Tudo isso se justifica como reflexão do período exílico, pois todos os profetas anunciaram o fim do Reino de Judá, e haveria uma ancestralidade epônima no anúncio oriundo da personagem epônima fundante Moisés. São literaturas elaboradas em um mesmo contexto de época por apresentarem os mesmos temas, e não escritas em épocas extremamente distintas como os escribas desejaram que todos acreditassem.

Relata o autor Thomas Römer que há também um argumento da crítica das formas para a unidade de Deuteronômio – Reis, pois na medida em que é deliberadamente composto como um único e grande discurso da personagem epônima fundante Moisés pronunciado no final de sua vida, o Deuteronômio, na perspectiva de Römer, proporciona o verdadeiro modelo para os discursos e testamentos no restante dos livros históricos (especialmente Josué 23, 1 Samuel 12, 1 Reis 8).

Neste tema, conclui Römer que tais observações referidas permitem ainda pensar que os livros do Deuteronômio até Reis formam uma “História Deuteronomista”, porém, em um sentido muito distinto daquele dado por Martin Noth.

Para Römer, não importa as discussões relacionadas à negação dos livros de Deuteronômio até Reis como não detentoras do discurso deuteronomista, pois, para o autor, é muito claro e é muito difícil contestar a sua posição, principalmente na questão dos “outros deuses” e no exílio, que são marcas contundentes do deuteronomista.
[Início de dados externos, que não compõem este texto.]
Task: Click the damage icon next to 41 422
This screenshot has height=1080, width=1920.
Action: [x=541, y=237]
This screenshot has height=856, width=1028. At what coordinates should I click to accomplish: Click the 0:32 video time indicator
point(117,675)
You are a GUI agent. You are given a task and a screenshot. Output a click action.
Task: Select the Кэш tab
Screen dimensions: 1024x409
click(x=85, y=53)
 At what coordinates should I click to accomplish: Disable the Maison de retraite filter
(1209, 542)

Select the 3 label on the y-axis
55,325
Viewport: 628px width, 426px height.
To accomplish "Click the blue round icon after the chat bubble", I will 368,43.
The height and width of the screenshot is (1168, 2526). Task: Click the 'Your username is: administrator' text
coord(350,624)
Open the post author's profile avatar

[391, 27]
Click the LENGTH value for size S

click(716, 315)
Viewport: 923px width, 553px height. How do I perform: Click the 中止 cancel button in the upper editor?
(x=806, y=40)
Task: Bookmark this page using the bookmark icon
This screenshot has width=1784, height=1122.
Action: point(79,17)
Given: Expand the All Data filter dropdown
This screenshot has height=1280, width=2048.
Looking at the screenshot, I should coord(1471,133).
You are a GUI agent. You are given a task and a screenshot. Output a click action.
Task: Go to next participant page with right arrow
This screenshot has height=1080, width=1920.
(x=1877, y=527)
Mas sobre o apresentado, deve-se compreender que realmente o Deuteronômio e a História Deuteronomista correspondem a outro agrupamento separado do Pentateuco. Diversos temas, porém, foram inseridos não apenas no Tetrateuco como nos livros deuteronomistas na intenção de dar-lhes sequência histórica e legitimidade, como tentativa de vincular uns nos outros. Contudo, em uma análise mais apurada e detalhada, percebe-se que o Tetrateuco e os escritos deuteronomistas centralizam-se em temas completamente distintos.